Le 09 Juin 2025, les pays de   » l’AES  » ont présenté leur   » hymne confédéral « . Encore une fois, toute une partie de la presse ouest–africaine s’est emballée pour voir la chose comme un « acte de souveraineté », et de nouveau présenter    » l’AES  »  comme un modèle que devraient suivre les autres pays du continent.

Gouvernance : la faillite des pays de l' "AES"; Ledebativoirien.net

Et pourtant les trois juntes demeurent à ce jour, incapables d’apporter la sécurité aux populations. C’est le moins qu’on puisse dire. Le fait d’avoir recours à des soldats russes est en soi un aveu d’impuissance, qui montre que les armées de ces pays sont incapables d’affronter seules les djihadistes.

En termes de bilan sécuritaire, aucun de ces pouvoirs n’a fait mieux que le régime qu’il a renversé.  Partout la sécurité se détériore, alors que les militaires avaient justifié leur putsch en promettant la sécurité aux populations. Les Américains disposaient d’une base aérienne à Agadez au Niger, dévolue à la surveillance de tout le Sahara grâce aux drones à long rayon d’action. C’était une source essentielle de renseignements pour les armées de ces pays.

Depuis la fermeture de la base à la demande de la junte nigérienne, les mouvements des colonnes djihadistes ne sont plus repérés, aussi parviennent-ils à frapper en bénéficiant toujours de l’effet de surprise. Résultat, des camps attaqués avec des bilans lourds en termes de pertes de soldats, des régions entières sont sous blocus, abandonnées à leur sort, des exactions sur les civils, et un flot toujours croissant de réfugiés et de déplacés internes.

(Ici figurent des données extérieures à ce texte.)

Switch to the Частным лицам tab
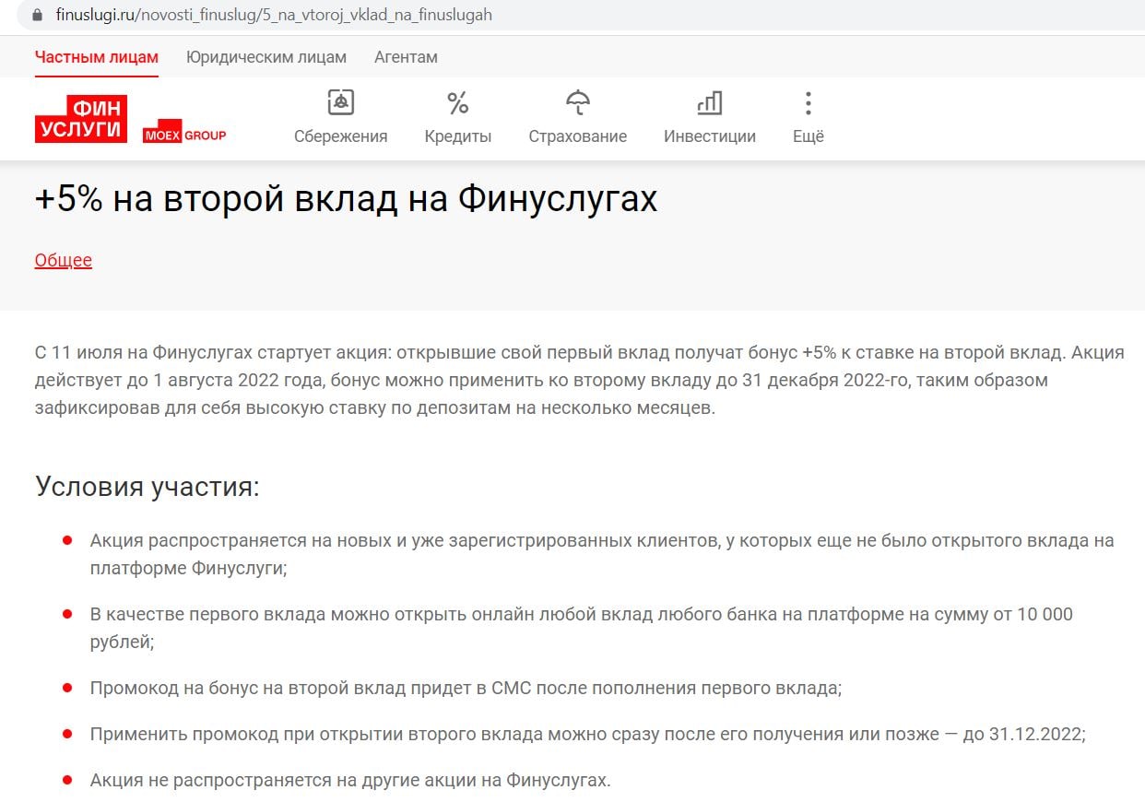The height and width of the screenshot is (802, 1145). 97,57
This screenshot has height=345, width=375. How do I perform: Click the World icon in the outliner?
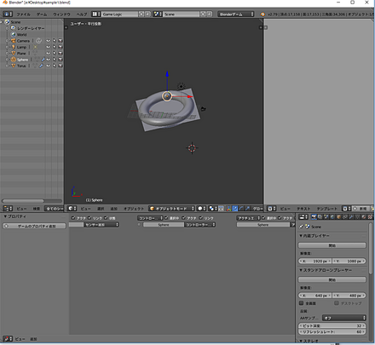pyautogui.click(x=13, y=34)
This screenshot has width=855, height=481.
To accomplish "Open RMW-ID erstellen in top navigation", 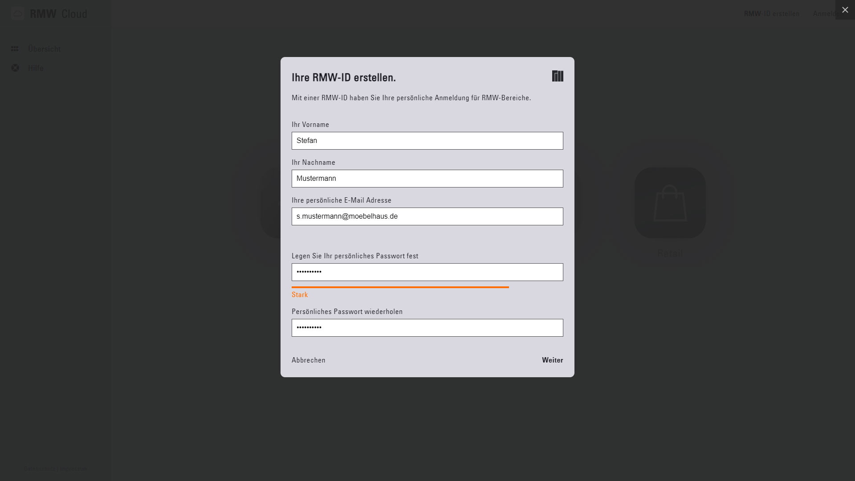I will click(771, 13).
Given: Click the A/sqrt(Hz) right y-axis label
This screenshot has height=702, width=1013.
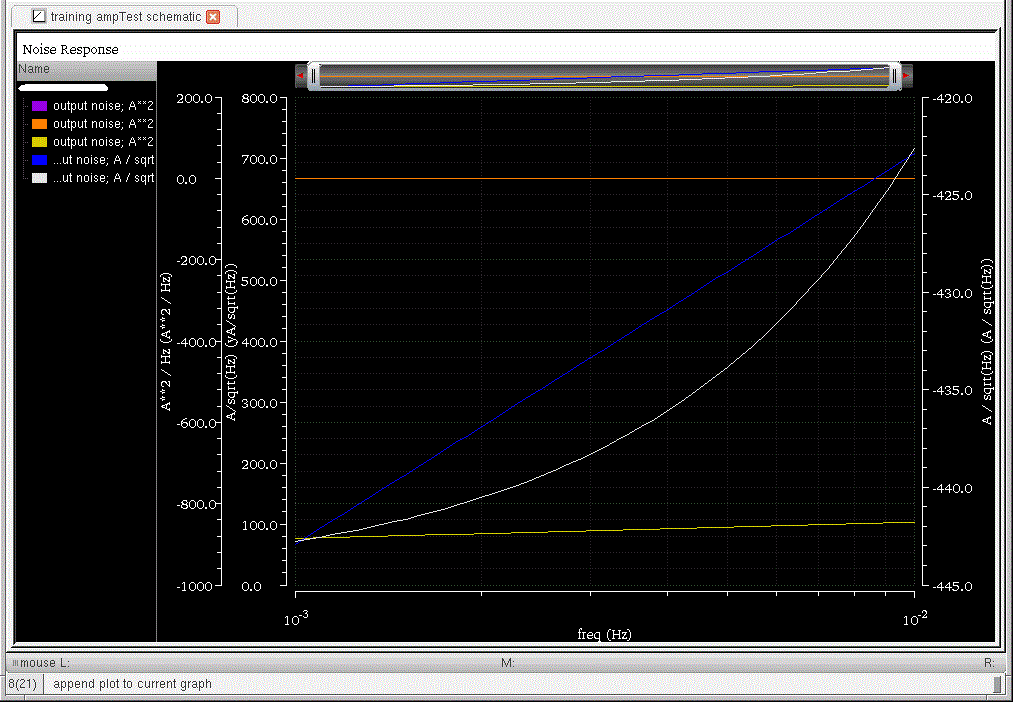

D’autre part, le recours aux milices n’est pas potentiellement sans conséquences. Au Burkina quelques 90 000 Volontaires pour la Défense de la Patrie  (les vdp, des jeune-hommes qui combattent aux côtés de l’armée régulière ), font peser un risque majeur sur le pays et ses voisins, dans la mesure où cette masse de combattants peut un jour se retourner contre l’autorité.

Le cas du Soudan est là pour montrer que le recours aux milices peut être un couteau à double tranchant.

Sur le plan économique, il y a aujourd’hui dans ces pays un chômage massif au niveau des jeunes, entraînant leur exode vers les autres pays de la sous-région. C’est une réalité qui est reléguée au second plan du fait des défis sécuritaires. Mais elle n’en demeure pas moins dramatique.

Les jeunes n’ont plus d’emplois, le  discours « anti impérialiste » et la politique de spoliation des juntes, a fait fuir les investisseurs. Le contexte est instable, mouvant, n’offre aucune visibilité. Au Niger, toute la sphère économique supplie le général Tiani d’ouvrir la frontière avec le Bénin. Mais l’homme au motif que le Bénin abriterait des « bases militaires françaises ».

Le boom de l’or au Mali permet à l’Etat d’équilibrer ses comptes sans nécessairement avoir une incidence sur l’emploi. L’investissement privé s’est tari et avec lui la création de richesses et d’emplois. Dans ces pays, l’Etat n’est plus en capacité de donner des perspectives à la jeunesse.

Les militaires gouvernent sans contre-pouvoirs, ils ne rendent compte à personne de leur gestion des finances, cette opacité est un terreau fertile pour la corruption et le clientélisme.  Au Mali sous IBK, au Burkina sous Roch Christian Kaboré, et au Niger sous Mahamadou Issoufou et son successeur Mohamed Bazoum, l’économie des pays du Sahel avait des taux de croissance soutenus, notamment le Mali, classé parmi les sept pays les plus dynamiques en Afrique subsaharienne.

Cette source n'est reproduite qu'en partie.